Look out Boston and San Francisco. These traditional hubs of innovation have a challenger in the shape of New York City, which has just signed off on a US$2-billion graduate science and engineering school to stimulate the region’s technology industry and inspire a flood of start-up companies.

After a year-long competition that brought in 7 proposals from 17 leading institutions around the world, mayor Michael Bloomberg’s team selected a bid from Cornell University and the Technion-Israel Institute of Technology in Haifa to build a new science campus on Roosevelt Island in New York's East River. The first phase of building is scheduled for completion by 2017, with the campus due to open its doors to 75 full-time faculty members and 300 graduate students. Yet enrolments could begin as soon as next September, with the school slated to kick off its first classes at a temporary off-site location.

The graduate science campus will be built on Roosevelt Island in New York City and operated by Cornell University and the Technion-Israel Institute of Technology. Credit: Cornell University

“Of all the applications we received, Cornell and Technion’s was far and away the boldest and most ambitious,” Bloomberg said at a press conference at the Weill Cornell Medical College in midtown Manhattan, just across the East River from Roosevelt Island. The new campus, he said, will be a “beehive of innovation and discovery”.
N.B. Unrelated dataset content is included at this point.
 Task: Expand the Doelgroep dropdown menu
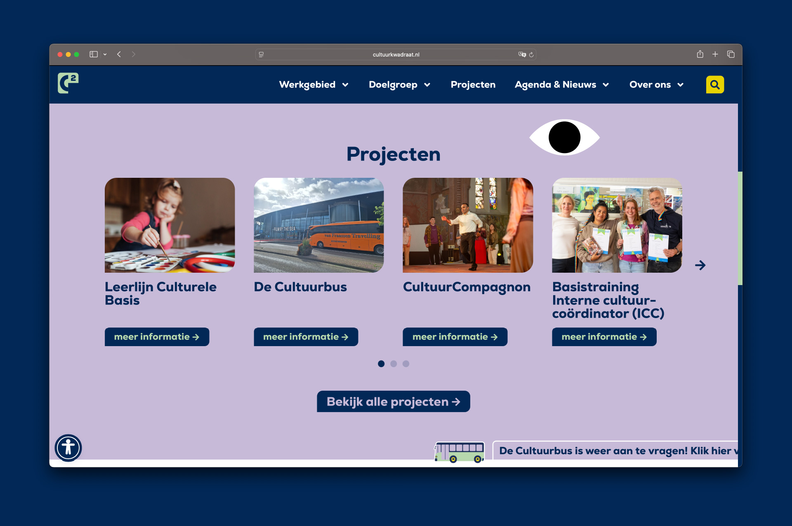coord(399,85)
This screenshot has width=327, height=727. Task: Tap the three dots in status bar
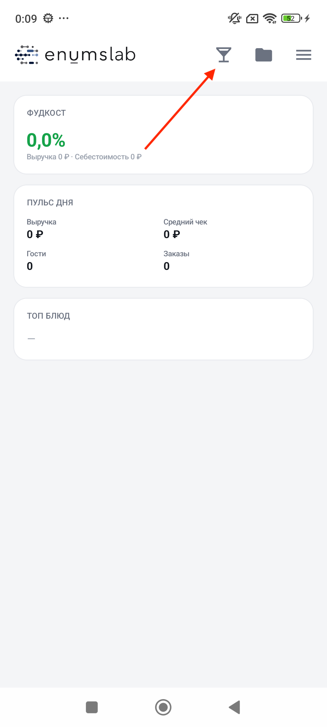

With $100 million in city funding for infrastructure upgrades and a $350-million donation to Cornell already in hand, work on the campus should begin apace, involving levelling of an old hospital and remediation of polluted land before the school's trapezoid glass buildings can be erected. The initial phase will draw in computer scientists, electrical engineers, economists and entrepreneurs, who will develop programmes around three multidisciplinary themes: healthier life, the built environment and connective media. Students will be able to work towards either a master's in applied sciences or a master's or PhD in traditional disciplines.

Over the next three decades, Cornell and Technion plan to expand the school to include 280 faculty and 2,500 graduate students, which will almost double the number of graduate engineering students in the city. The facility will offer incubator and spin-out space for start-up companies and a $150-million fund for start-ups that stay in the city for three years. Scientists and engineers at the campus will also work with mathematics and science teachers at local schools.

“I am excited for New York and I am excited for science,” says Jay Walker, a Cornell graduate and inventor who is chairman of Walker Digital, a privately owned research and development lab in Stamford, Connecticut. “You are a product of your environment, and New York as an environment is an extraordinary, challenging place to think differently, adapt quickly and be global.”

Surprise announcement

The press conference came one month earlier than expected and just three days after another front-runner, Stanford University in California, withdrew its application. Bloomberg said that the Stanford proposal “didn’t fit for the time being”, but believes that the university would still benefit from “having a branch in New York City”. Bloomberg and his team will continue to mull proposals from Carnegie Mellon University, Columbia University and New York University for other, more modest science and engineering campuses in Manhattan, Brooklyn and Harlem.

Back on Cornell’s home turf of Ithaca, some 350 kilometres away in upstate New York, faculty members were surprised by the sudden turn of events. “It’s been a big topic of conversation around the department,” says Cornell computer scientist David Bindel. One big question is how the school plans to get graduate students recruited and classes up and running by the September deadline. He speculates that some Ithaca-based faculty members could spend part of their year in New York City. “It’s a tremendous logistical challenge,” he says.

Nevertheless, Bindel is excited at the prospect of strengthening academic and industrial collaborations and exploring new funding opportunities in the city.